L'agression criminelle américano-«israélienne» contre l'Iran a débuté le 28 février par des attaques aériennes qui ont entraîné le martyre de hauts responsables et commandants iraniens, dont le Leader de la Révolution islamique, l'imam sayyed Ali Khamenei.
Les forces armées iraniennes ont riposté en lançant des opérations quasi quotidiennes de missiles et de drones ciblant des positions «israéliennes» dans les territoires occupés, ainsi que des bases et des installations militaires américaines dans toute la région.
Le 8 avril, le Conseil suprême de sécurité nationale iranien a annoncé un cessez-le-feu temporaire négocié par le Pakistan, après que les États-Unis ont accepté la proposition iranienne en dix points.

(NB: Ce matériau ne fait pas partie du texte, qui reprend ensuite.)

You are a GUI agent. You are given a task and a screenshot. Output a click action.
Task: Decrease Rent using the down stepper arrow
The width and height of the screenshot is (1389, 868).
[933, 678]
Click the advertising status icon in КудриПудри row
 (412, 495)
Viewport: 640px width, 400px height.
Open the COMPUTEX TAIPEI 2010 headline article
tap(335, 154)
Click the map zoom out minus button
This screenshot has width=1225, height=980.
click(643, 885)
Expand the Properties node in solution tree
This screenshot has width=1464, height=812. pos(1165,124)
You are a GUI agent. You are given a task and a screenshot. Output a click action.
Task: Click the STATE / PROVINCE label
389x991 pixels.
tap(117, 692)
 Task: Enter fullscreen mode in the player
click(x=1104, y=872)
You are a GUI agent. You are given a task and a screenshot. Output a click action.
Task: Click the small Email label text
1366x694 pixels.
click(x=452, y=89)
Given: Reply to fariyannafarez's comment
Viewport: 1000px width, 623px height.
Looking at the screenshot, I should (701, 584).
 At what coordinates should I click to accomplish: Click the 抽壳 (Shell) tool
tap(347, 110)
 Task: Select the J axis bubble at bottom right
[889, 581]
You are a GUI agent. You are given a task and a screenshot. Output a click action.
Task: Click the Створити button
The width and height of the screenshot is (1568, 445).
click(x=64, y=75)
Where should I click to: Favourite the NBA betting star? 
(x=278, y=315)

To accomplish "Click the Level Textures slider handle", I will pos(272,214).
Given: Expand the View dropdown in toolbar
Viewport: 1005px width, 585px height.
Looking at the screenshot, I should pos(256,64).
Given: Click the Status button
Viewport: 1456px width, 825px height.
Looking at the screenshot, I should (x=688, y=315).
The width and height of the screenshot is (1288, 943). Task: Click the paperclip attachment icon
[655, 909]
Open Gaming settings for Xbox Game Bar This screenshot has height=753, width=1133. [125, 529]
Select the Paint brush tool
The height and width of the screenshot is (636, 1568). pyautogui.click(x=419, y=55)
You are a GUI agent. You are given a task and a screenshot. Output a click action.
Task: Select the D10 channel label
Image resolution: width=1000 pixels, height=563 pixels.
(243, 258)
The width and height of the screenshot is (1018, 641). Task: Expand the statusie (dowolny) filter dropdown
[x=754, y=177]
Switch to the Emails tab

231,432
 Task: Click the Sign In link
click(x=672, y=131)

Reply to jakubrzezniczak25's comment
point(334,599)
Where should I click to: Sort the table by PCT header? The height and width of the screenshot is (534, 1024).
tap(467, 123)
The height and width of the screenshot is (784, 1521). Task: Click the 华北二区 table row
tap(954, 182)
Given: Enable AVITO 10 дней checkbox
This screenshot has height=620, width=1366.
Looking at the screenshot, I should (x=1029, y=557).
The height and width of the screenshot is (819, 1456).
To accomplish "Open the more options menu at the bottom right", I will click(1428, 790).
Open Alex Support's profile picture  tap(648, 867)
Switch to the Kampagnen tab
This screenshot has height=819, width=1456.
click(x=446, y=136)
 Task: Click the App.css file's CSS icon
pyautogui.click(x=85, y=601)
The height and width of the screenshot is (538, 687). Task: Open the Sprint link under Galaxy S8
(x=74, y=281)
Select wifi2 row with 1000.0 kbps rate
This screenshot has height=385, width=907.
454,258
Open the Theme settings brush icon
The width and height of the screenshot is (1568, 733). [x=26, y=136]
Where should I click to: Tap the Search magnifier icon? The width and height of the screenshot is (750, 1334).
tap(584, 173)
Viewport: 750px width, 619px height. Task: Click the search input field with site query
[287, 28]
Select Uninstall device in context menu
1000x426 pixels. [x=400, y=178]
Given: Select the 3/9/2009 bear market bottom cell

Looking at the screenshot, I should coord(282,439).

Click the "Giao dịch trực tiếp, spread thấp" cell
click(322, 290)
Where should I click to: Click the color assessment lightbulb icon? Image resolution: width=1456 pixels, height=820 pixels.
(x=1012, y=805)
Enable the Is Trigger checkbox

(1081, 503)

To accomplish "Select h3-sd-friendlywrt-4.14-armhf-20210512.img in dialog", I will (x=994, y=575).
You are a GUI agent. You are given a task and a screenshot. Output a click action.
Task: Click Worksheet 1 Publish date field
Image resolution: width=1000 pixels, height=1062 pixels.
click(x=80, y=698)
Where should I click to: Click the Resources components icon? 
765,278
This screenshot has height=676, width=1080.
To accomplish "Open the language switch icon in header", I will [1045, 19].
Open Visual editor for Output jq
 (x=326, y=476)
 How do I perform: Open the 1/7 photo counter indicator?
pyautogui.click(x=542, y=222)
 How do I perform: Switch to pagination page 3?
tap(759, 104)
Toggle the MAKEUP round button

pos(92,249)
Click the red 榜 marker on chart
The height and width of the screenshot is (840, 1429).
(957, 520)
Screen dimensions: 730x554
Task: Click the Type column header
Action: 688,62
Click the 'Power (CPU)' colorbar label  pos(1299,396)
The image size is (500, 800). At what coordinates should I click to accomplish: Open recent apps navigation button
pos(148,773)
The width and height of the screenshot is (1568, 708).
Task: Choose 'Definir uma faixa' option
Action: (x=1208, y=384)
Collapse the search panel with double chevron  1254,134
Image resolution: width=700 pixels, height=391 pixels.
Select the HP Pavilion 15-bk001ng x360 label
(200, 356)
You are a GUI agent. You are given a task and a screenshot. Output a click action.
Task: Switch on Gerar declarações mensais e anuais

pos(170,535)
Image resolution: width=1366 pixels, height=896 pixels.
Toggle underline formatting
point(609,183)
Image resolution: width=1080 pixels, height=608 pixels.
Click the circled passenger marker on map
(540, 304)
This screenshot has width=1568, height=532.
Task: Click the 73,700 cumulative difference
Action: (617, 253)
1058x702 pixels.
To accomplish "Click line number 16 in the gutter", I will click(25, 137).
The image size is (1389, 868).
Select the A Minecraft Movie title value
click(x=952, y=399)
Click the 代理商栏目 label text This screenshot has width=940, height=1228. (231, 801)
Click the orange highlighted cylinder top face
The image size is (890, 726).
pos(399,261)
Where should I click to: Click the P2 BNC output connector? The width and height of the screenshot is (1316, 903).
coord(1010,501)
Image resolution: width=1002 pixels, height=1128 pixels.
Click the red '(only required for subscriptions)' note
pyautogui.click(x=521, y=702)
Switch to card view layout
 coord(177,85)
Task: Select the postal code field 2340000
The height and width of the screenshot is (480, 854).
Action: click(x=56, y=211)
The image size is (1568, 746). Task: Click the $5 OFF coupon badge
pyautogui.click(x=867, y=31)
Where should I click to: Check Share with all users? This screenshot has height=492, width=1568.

Une délégation iranienne de haut niveau est arrivée à Islamabad vendredi soir pour mener des négociations avec les États-Unis.
La délégation, conduite par le président du Parlement, Mohammad Baqer Qalibaf, est arrivée dans la capitale pakistanaise à bord du vol «Minab 168», en référence aux 168 écolières tuées par l'armée américaine le 28 février.
La délégation est composée de comités spécialisés couvrant les questions sécuritaires, politiques, militaires, économiques et juridiques.
Parmi les autres hauts responsables iraniens accompagnant la délégation iranienne figurent le ministre des Affaires étrangères, Abbas Araghchi, le gouverneur de la Banque centrale, Abdolnaser Hemmati, et le secrétaire du Conseil de défense, Ali Akbar Ahmadian.
La délégation américaine présente à Islamabad est conduite par le vice-président J.D. Vance, qui est, lui aussi, accompagné des négociateurs Steve Witkoff et Jared Kushner.